I’d book it if you want maximum value from limited time—and you like the idea of getting context, not just photos. At $129, the included items (private A/C transport, English guide, lunch, admission to Cu Chi, and boat time) make it feel like a real day of guided sightseeing rather than a “drive-by” tour.
Skip it if your ideal day is slow and quiet, or if the tunnel site sounds too heavy for your comfort. Also skip or rethink if you know you struggle with walking for site visits, because the day includes active segments.

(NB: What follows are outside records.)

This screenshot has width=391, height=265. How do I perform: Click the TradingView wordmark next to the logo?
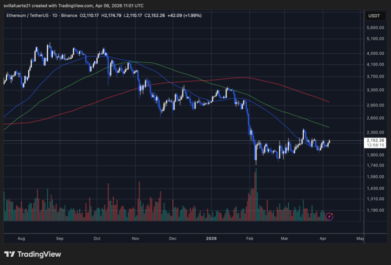click(x=40, y=255)
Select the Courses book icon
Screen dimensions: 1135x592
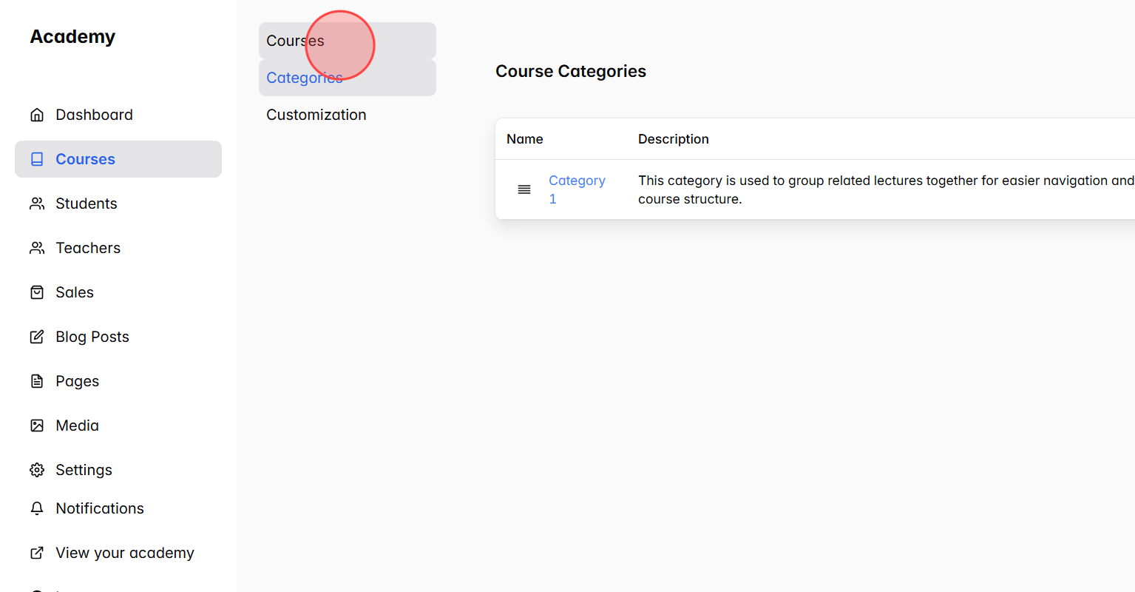(37, 158)
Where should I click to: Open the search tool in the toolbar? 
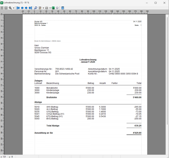tap(35, 8)
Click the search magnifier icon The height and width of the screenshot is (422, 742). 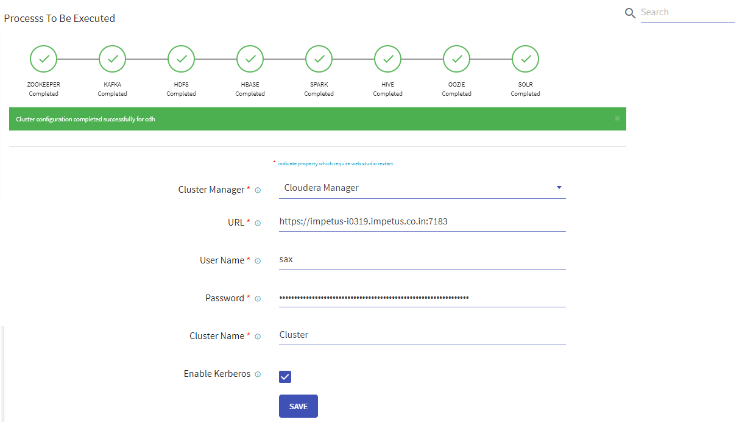tap(630, 12)
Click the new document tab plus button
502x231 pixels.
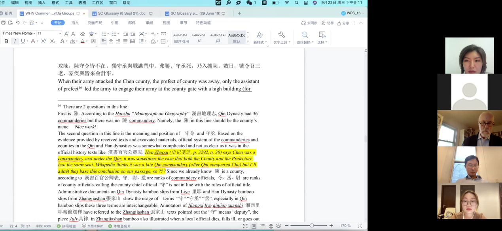[x=239, y=13]
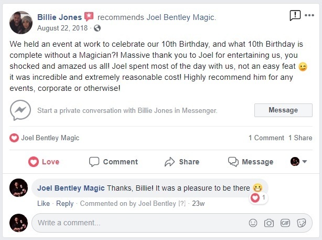Like Joel Bentley Magic's comment
Image resolution: width=322 pixels, height=240 pixels.
tap(44, 204)
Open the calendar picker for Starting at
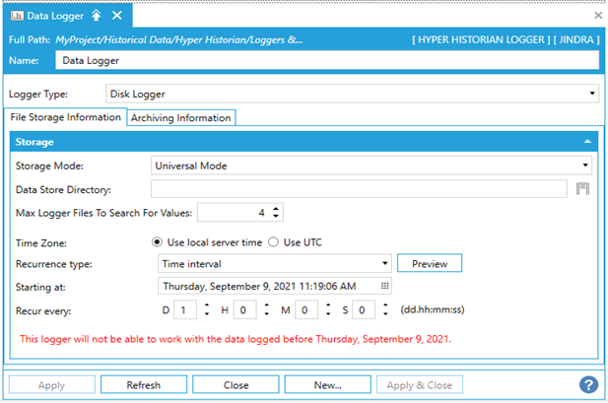This screenshot has width=608, height=403. click(x=385, y=286)
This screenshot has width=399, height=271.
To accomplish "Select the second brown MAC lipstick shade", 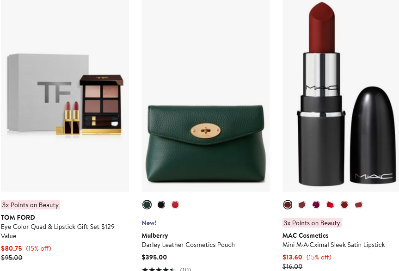I will [302, 204].
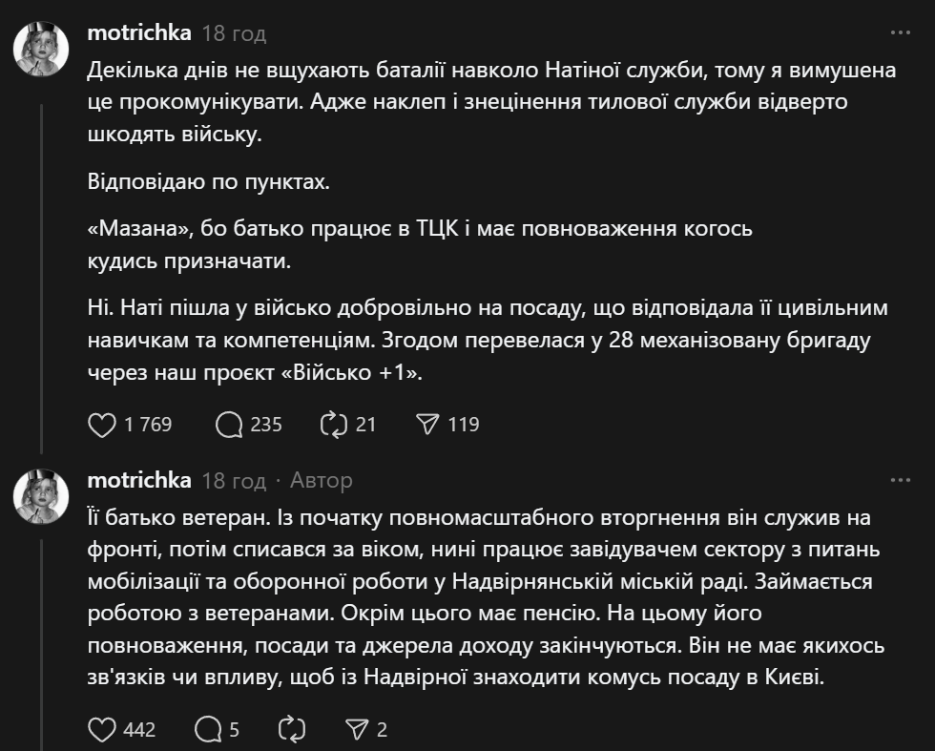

If your goal is to understand southern Vietnam in one day—underground wartime survival followed by water-based everyday life—this combo is one of the most efficient ways to do it from Ho Chi Minh City.
FAQ
What time does the tour start?
The tour starts at 7:00 am, with the guide meeting you in your Ho Chi Minh City hotel lobby.
How long is the Cu Chi Tunnels and Mekong Delta private tour?
It runs about 9 hours total.
What’s included in the price?
The price includes private transportation with A/C, a local English-speaking guide, lunch at a local restaurant, bottled drinking water, a private boat trip in the Mekong delta, and all fees and taxes. Admission to Cu Chi Tunnels is also included.
Do I get pickup and drop-off in Ho Chi Minh City?
Yes. Pickup is offered from your hotel area, and the tour ends back at the meeting point around 5:30–6:00 pm.
What activities are planned in the Mekong Delta?
In Ben Tre, you’ll take a rowing boat trip on a small canal in Tan Thach village and visit a bee farm for honey tea. You also have time around My Tho, including lunch.
Is this tour private?
Yes. It’s a private tour/activity, so only your group participates.
Is the tour refundable if plans change?
Free cancellation is available up to 24 hours before the start time for a full refund.